**EXERCISE INSTRUCTIONS:** Search the listing for the word "click" and return each line that contains it.

**DATASET RECORDS:**
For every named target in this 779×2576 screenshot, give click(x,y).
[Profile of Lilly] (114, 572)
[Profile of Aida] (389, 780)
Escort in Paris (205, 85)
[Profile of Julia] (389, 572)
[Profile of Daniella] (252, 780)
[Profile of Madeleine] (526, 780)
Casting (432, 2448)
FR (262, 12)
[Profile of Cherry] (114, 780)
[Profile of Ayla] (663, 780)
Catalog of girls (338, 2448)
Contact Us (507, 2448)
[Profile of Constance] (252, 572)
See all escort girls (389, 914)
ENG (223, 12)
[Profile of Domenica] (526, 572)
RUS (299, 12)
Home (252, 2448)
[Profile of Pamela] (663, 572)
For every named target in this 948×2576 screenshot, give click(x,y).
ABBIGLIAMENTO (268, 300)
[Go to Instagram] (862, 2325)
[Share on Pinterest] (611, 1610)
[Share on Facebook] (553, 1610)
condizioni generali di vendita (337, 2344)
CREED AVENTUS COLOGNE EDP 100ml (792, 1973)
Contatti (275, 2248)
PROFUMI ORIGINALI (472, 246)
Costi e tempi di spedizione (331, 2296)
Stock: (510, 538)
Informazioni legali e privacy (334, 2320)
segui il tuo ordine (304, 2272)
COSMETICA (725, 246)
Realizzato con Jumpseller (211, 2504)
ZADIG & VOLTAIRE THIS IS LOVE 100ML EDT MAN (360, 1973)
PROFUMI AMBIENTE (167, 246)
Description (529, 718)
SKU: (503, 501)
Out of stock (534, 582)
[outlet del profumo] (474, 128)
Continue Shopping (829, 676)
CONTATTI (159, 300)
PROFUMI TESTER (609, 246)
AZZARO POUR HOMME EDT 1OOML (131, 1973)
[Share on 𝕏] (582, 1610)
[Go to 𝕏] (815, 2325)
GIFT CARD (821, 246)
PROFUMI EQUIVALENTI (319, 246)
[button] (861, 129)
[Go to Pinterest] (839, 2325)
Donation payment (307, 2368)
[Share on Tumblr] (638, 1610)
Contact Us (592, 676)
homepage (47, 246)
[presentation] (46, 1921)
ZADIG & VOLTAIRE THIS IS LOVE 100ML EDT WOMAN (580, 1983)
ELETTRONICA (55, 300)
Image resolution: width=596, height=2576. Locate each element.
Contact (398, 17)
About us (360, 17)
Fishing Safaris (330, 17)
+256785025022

**FINAL ANSWER:**
For every named target in this 779×2576 screenshot, give click(x,y).
For every named target in this 948×2576 screenshot, give click(x,y).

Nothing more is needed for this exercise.